[Task item]
Repeat the lines below exactly as written, please, from the line with "[БАРРАСИИ МАСЪАЛАҲОИ МУБРАМИ" to the line with "Илм ва робитаҳои байналмилалӣ (916, 266)", both lines included, and no others.

[Data section]
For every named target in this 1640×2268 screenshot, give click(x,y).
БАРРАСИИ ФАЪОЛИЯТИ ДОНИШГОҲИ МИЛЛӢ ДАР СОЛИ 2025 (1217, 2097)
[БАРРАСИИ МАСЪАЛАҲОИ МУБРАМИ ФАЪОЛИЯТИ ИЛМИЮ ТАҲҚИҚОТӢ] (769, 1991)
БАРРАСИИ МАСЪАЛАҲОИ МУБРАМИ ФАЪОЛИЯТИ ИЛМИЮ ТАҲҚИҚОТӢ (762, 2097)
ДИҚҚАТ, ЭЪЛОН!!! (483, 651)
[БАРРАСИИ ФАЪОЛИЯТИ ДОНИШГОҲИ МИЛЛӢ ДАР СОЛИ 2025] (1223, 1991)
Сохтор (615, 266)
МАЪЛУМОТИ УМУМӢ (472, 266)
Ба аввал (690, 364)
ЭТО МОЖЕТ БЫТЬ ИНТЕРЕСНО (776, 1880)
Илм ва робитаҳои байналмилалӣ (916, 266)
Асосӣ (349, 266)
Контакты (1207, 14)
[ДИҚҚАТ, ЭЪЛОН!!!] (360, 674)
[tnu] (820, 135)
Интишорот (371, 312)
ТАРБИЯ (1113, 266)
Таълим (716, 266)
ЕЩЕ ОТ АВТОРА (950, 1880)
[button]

[Response to the task]
[БАРРАСИИ МАСЪАЛАҲОИ МУБРАМИ ФАЪОЛИЯТИ ИЛМИЮ ТАҲҚИҚОТӢ] (769, 1991)
БАРРАСИИ МАСЪАЛАҲОИ МУБРАМИ ФАЪОЛИЯТИ ИЛМИЮ ТАҲҚИҚОТӢ (762, 2097)
ДИҚҚАТ, ЭЪЛОН!!! (483, 651)
[БАРРАСИИ ФАЪОЛИЯТИ ДОНИШГОҲИ МИЛЛӢ ДАР СОЛИ 2025] (1223, 1991)
Сохтор (615, 266)
МАЪЛУМОТИ УМУМӢ (472, 266)
Ба аввал (690, 364)
ЭТО МОЖЕТ БЫТЬ ИНТЕРЕСНО (776, 1880)
Илм ва робитаҳои байналмилалӣ (916, 266)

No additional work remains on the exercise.